If you’re like me and you follow mom blogs, look up YouTube videos, make play dates, and try to learn from others as much as you can, chances are you have heard this phrase. It is incredible what we can learn from each other if we are honest, open, and know we are in this together. The most impactful thing I have done since my son was born was join a group of mamas on Instagram called “Day in the Life Mamas.” Before my son was born and before I was pregnant, social media was not my thing. I never remembered to take pictures, could go months without checking my accounts, and just sometimes forgot about it all. Now that I stay home with my baby and have a spouse with an incredibly demanding job, this group of girls has been my lifeline on the hard days. It is compiled of a group of mothers from all over the country who sign up weekly to record as much of their day as possible on their InstaStories. I have been able to learn how other moms spend their days, get tips and tricks, and most importantly build wonderful friendships along the way. I high recommend checking us out and joining in on the fun here: DayInTheLifeMamas.

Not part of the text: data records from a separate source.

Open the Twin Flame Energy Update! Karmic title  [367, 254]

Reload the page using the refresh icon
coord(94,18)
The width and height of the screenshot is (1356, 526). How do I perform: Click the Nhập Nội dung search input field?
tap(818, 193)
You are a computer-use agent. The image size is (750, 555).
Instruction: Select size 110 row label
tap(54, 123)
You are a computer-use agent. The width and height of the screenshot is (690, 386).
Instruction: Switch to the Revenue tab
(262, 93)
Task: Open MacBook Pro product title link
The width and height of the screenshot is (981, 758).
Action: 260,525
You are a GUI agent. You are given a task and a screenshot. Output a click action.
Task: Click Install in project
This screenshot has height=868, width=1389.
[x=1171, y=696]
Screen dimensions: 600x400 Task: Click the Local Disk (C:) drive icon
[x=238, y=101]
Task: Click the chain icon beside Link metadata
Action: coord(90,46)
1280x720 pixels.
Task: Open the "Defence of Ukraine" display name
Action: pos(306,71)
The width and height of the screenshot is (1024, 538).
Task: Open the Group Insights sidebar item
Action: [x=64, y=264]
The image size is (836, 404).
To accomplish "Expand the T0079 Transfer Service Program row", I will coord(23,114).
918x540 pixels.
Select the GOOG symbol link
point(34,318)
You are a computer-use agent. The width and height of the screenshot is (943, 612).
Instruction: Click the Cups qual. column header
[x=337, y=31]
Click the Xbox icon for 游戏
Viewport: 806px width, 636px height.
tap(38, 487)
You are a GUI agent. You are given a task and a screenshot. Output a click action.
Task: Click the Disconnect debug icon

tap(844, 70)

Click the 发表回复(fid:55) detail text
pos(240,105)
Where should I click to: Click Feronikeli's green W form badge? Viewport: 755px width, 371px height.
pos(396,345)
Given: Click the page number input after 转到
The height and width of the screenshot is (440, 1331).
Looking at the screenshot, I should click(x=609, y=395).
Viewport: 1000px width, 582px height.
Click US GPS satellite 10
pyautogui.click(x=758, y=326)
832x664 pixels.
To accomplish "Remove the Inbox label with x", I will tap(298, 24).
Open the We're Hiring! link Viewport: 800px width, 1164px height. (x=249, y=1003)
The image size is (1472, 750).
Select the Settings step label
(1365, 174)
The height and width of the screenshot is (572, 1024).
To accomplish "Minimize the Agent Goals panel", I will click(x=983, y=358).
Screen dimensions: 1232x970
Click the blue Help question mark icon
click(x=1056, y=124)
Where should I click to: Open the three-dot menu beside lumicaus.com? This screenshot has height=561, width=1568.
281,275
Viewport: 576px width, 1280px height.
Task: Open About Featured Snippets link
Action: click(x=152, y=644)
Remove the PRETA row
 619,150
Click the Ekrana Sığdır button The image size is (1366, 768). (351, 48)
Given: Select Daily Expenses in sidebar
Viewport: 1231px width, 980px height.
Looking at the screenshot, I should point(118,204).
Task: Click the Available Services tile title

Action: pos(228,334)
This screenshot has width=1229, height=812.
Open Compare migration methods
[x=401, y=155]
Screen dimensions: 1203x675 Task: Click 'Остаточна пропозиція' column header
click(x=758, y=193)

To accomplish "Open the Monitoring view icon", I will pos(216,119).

Embrace the mess. Chaos included.
This one has been hard, and there are still days I struggle with it, but routinely reminding myself that mess and disarray are all part of the experience helps relax me. It took my husband and me a long time in life to get to the place where we could purchase a home. Once we did, I wanted to keep it as clean and organized as possible. The first few months of motherhood I tried to do it all. Keep the house clean, stay on top of the laundry, the baby, give the same amount of time to friendships I did before the baby, focus on being a good wife, lose weight, etc. If there is one fact out there that is true-it is that you cannot do it all. You aren’t superwoman. No one is. Instead, I changed my mindset. Embrace the mess, embrace the noise, and embrace the lack of sleep. Life is messy and the work will be there when you come back to it. So relax. Take a nap (as frequently as possible). And leave the laundry for another day.
Other important tidbits I’ve learned as a new parent:
Laugh. At everything. Always. Laugh instead of crying and you will feel better for sure.
Strangers share their opinions. More than you expect.
Take turns with your partner. Accept help.
Baby weight comes off when it darn well pleases. Work at it—but take it easy on yourself.
Trial and Error is your best friend.
None of these things are new ideas to seasoned mamas! They have been there. But to a brand new mama like me they have held the key to embracing this new, wonderful, all-encompassing, love-filled journey called parenthood.